> **TASK TO CARRY OUT**
Make a verbatim copy of all the records. Skip every image.
(DATASET EXTRACT Opens)
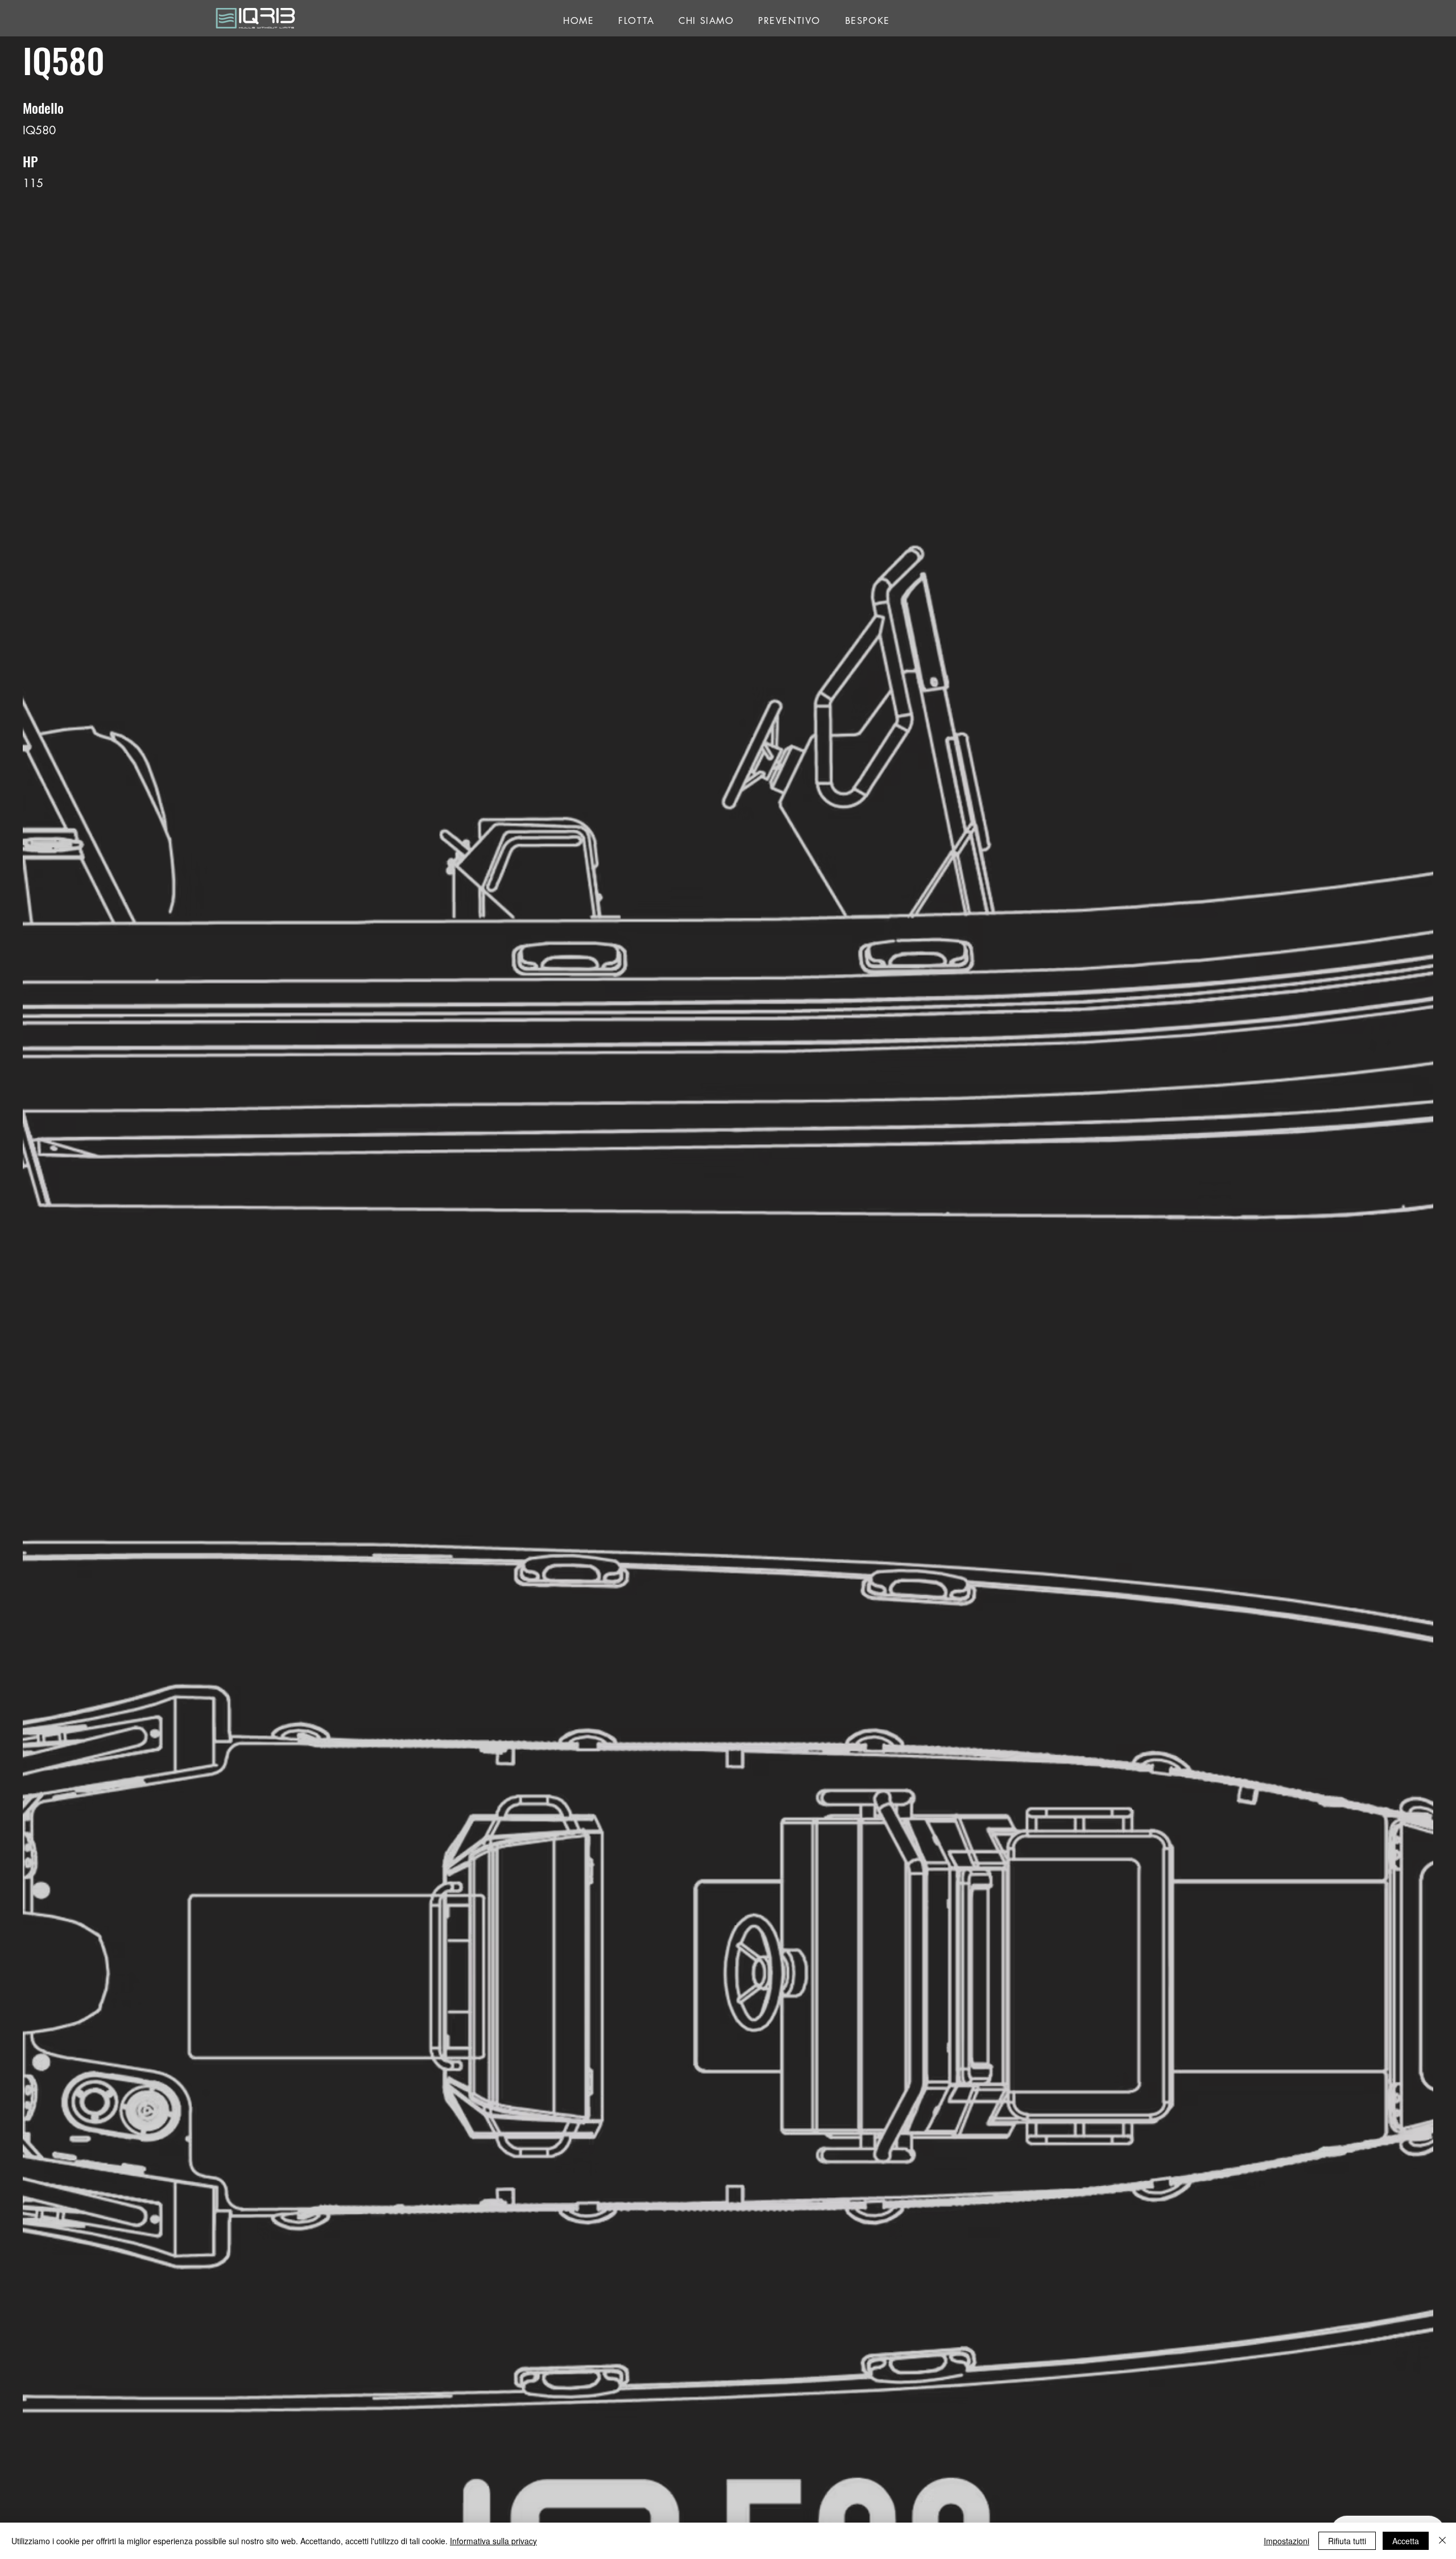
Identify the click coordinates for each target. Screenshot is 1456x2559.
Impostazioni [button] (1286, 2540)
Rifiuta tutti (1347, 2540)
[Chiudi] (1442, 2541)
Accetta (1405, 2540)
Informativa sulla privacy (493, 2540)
(DATASET EXTRACT Closes)
> **ANSWER SPACE**
Identify the click coordinates for each target. Screenshot is 1456x2559.
Impostazioni [button] (1286, 2540)
Rifiuta tutti (1347, 2540)
[Chiudi] (1442, 2541)
Accetta (1405, 2540)
Informativa sulla privacy (493, 2540)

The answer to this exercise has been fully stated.